Крупных, коренных переделок в написанной вещи у меня почти никогда не бывает. Я уже поверил в своих людей, я их вижу, они живут, и то, что о них написано - это уже их прошлое: прошлого не изменишь, оно - было. Из прошлого иногда удается кое- что позабыть: вычеркнуть; в воспоминаниях о прошлом можно кое-что приукрасить - и только.
Поправки в готовой рукописи - также воспоминания о прошлом. Эти поправки сводятся обычно к переменам в эпитетах, образах, в расстановке слов, в музыке. Каждое первое издание - новая правка, возраст вещи от переделок ее не спасает. Когда прошлым летом я подготовлял материал для «Собрания сочинений» - все вещи были заново пройдены наждаком и пемзой. Больше всего изменений было сделано в «Блохе», в «На куличках» и в «Алатыре» (в «Алатыре», например, все поля были изукрашены знаками от перестановки слов). Кстати - это было случаем оглянуться на весь пройденный за пятнадцать лет путь, сравнить - как я писал и как я пишу теперь. Все сложности, через которые я шел, оказывается были для того, чтобы придти к простоте (рассказ «Ела», повесть «Наводнение»). Простота формы - законна для нашей эпохи, но право на эту простоту нужно заработать. Иная простота - хуже воровства, в ней есть неуважение к читателю: «чего тратить время, мудрить - слопают и так».
Я трачу времени много, вероятно, - гораздо больше, чем это нужно для читателя. Но это нужно для критика, самого требовательного и придирчивого критика, какого я знаю: для меня самого. Обмануть этого критика мне никогда не удается, и пока он не скажет, что сделано всё, что можно - поставить точку нельзя.

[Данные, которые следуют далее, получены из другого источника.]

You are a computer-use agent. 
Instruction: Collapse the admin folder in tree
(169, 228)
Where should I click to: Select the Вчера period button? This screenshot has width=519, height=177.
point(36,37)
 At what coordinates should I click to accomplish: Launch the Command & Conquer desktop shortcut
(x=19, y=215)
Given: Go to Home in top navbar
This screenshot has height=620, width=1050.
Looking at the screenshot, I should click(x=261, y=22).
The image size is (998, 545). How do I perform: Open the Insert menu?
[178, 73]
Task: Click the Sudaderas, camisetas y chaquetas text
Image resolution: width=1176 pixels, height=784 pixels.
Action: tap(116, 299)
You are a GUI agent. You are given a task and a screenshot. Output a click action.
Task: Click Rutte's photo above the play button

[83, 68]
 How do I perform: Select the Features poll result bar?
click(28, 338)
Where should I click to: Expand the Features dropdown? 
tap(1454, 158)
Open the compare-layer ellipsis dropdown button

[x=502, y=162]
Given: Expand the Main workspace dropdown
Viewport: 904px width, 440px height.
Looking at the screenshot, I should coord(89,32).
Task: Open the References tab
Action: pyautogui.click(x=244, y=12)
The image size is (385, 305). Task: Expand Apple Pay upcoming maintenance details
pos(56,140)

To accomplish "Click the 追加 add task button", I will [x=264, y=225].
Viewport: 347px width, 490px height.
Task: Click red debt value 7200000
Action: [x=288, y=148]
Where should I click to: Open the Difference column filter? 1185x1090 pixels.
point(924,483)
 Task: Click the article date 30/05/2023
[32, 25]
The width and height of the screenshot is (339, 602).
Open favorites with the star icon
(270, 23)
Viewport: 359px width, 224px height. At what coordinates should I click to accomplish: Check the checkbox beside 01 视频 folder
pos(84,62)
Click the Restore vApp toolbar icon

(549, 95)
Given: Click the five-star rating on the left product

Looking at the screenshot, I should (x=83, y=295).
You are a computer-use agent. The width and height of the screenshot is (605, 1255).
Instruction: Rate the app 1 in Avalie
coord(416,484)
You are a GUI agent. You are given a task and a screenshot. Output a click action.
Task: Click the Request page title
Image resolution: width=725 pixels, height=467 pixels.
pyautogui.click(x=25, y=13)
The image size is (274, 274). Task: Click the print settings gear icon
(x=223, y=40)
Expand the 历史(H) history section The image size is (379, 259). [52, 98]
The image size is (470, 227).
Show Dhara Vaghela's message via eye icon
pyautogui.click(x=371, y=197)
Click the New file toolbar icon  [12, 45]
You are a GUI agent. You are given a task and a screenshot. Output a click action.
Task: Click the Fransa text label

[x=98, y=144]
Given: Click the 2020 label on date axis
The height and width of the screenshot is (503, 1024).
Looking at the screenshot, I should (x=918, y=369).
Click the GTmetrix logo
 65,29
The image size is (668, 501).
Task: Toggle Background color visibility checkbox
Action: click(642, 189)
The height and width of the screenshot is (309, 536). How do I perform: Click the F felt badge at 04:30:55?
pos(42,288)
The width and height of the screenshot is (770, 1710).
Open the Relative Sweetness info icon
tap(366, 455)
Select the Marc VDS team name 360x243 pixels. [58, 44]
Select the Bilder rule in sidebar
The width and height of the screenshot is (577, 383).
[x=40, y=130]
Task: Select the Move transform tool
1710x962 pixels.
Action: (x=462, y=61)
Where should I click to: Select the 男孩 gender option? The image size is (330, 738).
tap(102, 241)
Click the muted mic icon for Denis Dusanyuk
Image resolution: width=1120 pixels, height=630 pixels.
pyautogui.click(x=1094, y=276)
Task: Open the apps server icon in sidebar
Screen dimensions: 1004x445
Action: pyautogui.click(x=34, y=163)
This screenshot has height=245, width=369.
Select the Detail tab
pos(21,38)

Если я считаюсь еще с чьим-нибудь мнением, то только с мнением моих товарищей, о которых я знаю, что они знают, как делается роман, рассказ, пьеса: они сами делали это - и делали хорошо. Другой критики - для меня нет, и как она может быть - мне непонятно. Вообразите, что на завод, на судостроительную верфь, приходит этакий бойкий молодой человек, в жизни своей не сделавший ни одного судового чертежа, и начинает учить инженера и рабочих, как строить корабль: молодого человека немедля прогонят в три шеи.
По своему мягкосердечию мы этого не делаем, когда такие молодые человеки иной раз мешают работать не меньше, чем летом - мухи.
1929 г. (?)
Первый раз эта статья была опубликована именно в сборнике
"Как мы пишем". А я цитирую по "Лицам", по изданию Международного Литературного Содружества (Copyright 1967 by Inter-Language Literary Associates. New York. Printed in Germany. Стр. 259-274)
Какие там очерки о Чехове, о Кустодиеве, о Горьком!.. Нет, даже и пытаться перечислить не буду: там, мне кажется, просто нет ни единой неинтересной страницы.